Dr. Joe MacInnis rocking his 1968 SINGLE-RED 'SEALAB' SEA-DWELLER Prototype (Reference 1665) back in 1985 while on a mission to the Spanish galleon treasure ship 'Atocha' near Key West, Florida which sank off the Florida Keys in 1622.



Dr. Joe MacInnis


Renowned Physician Scientist,

DEEP-SEA Explorer & Author


Back in 2010, as part of my 20 Chapter series titled "The Complete History of The Rolex Submariner & SEA-DWELLER: Rolex's Conquest of the Ocean", I published Part 15 which was titled "Dr. Joe MacInnis, DEEP-SEA Explorer" in which I first identified him wearing a vintage Rolex SEA-DWELLER back in the early 1970s. At the time I had no idea he was wearing a SINGLE-RED 'SEALAB' SEA-DWELLER!?!!

The exclusive recent photo below shows Dr. Joe's previously undocumented SINGLE-RED 'SEALAB' SEA-DWELLER which features the original dial.

Dr. Joe MacInnis Single Red SEALAB SEA-DWELLER Prototype (Reference 1665) in a recent exclusive photo.

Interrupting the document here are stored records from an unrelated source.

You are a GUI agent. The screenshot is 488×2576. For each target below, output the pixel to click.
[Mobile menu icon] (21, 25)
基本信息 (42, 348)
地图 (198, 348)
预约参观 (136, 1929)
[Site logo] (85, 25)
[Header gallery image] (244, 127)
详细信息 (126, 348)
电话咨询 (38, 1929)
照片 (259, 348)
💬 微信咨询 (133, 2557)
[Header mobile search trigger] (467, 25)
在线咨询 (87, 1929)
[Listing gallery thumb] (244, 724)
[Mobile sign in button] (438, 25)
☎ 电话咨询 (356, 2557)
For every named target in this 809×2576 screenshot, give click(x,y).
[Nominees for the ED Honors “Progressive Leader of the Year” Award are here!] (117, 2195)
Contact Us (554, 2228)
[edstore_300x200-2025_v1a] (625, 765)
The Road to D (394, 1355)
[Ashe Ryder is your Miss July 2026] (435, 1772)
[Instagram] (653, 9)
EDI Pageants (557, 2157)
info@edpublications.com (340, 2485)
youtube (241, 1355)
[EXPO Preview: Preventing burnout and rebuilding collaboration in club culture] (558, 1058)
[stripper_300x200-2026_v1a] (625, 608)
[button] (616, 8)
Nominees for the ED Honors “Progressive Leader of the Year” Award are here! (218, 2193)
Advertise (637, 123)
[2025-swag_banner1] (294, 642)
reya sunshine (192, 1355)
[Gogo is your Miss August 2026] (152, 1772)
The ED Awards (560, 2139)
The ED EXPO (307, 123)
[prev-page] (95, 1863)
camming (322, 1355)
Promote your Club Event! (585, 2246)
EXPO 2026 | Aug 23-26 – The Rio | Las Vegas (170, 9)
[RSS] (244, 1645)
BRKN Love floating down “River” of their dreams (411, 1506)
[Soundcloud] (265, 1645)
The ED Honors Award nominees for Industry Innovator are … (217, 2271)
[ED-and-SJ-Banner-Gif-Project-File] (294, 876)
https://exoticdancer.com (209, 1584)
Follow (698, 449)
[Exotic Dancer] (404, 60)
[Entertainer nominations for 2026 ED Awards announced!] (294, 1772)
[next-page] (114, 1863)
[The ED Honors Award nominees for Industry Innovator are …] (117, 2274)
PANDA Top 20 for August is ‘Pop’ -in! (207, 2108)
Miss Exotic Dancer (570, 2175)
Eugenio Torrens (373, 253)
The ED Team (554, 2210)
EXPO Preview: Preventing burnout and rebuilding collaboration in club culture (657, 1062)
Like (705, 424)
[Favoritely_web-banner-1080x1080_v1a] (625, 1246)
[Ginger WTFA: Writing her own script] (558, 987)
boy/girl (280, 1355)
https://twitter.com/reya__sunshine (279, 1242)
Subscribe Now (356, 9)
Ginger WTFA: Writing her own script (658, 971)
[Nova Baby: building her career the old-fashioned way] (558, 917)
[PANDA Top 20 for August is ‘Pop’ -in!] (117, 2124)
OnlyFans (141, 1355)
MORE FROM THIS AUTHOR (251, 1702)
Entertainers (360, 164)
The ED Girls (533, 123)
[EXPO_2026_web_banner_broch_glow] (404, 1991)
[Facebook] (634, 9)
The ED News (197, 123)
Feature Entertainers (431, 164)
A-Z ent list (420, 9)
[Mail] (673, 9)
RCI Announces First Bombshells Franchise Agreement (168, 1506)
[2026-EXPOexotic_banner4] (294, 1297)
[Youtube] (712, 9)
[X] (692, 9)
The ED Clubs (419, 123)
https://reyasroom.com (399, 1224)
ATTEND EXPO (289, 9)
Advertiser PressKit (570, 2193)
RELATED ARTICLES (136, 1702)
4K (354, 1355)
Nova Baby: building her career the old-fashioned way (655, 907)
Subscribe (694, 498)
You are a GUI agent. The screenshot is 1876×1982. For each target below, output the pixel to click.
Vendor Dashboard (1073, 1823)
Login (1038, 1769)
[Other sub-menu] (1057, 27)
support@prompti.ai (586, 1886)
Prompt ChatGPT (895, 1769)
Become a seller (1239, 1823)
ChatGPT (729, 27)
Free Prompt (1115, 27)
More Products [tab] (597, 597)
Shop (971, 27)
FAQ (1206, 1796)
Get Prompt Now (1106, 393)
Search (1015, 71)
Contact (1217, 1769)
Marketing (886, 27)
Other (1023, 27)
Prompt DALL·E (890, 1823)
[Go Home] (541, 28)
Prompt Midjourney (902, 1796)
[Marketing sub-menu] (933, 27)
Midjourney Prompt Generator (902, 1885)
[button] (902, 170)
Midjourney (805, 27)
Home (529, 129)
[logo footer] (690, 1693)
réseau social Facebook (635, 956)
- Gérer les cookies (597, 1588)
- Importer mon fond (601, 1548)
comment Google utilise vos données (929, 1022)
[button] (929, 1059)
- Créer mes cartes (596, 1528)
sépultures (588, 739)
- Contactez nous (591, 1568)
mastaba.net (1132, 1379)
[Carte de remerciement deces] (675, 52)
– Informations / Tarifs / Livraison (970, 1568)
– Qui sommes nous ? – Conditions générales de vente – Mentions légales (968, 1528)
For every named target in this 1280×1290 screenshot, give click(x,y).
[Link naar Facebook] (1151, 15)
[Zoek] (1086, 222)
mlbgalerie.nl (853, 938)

This story represents one of the most profound discoveries I have ever made in my close to a decade-and-a-half of publishing Jake's Rolex World and showcases one of the greatest missing pieces of the Rolex SEA-DWELLER history!!! I have spent many hours interviewing Dr. Joe MacInnis for this upcoming story over the past year which has been amazing!!! "Dr. Joe" as he is affectionately referred to was a member of the SEALAB III Mission and was given his Rolex SINGLE-RED 'SEALAB' SEA-DWELLER back in 1968 by Rolex U.S.A. in October of 1968 just after he joined the SEALAB III Program.

Dr. Joe MacInnis pictured above in 1968 at Hunters Point Naval Shipyard in San Francisco wearing his prototype Rolex SINGLE-RED 'SEALAB' SEA-DWELLER while examining the SEALAB III habitat as it sits in dry-dock before traveling down to San Diego for her mission.


U.S. Navy SEALAB 3 In The Pacific Ocean off San Clemente Island, California 
[55 Nautical Miles (102 Kilometers) Off The Coast of California]


The photo above shows the SEALAB III Habitat as she is being towed to her mission off the coast of Southern California. In the photo below we see mission divers pictured in front of the SEALAB III habitat.




The photo below features a super-cool Rolex Magazine Submariner advertisement from 1974 which features Dr. Joe MacInnis.


Jose from Perezcope.com and I put together the poster below named "HISTORY OF THE ROLEX SEA-DWELLER—Rolex's Conquest Of The Ocean", which shows the historical ark of how the Rolex SEA-DWELLER evolved from the original 1926 Rolex Oyster. 

Click image to zoom in for much more detail


Jose and I have been busy putting together many new puzzle pieces for the upcoming Dr. Joe MacInnis story which we intend to publish sometime in the next month!!!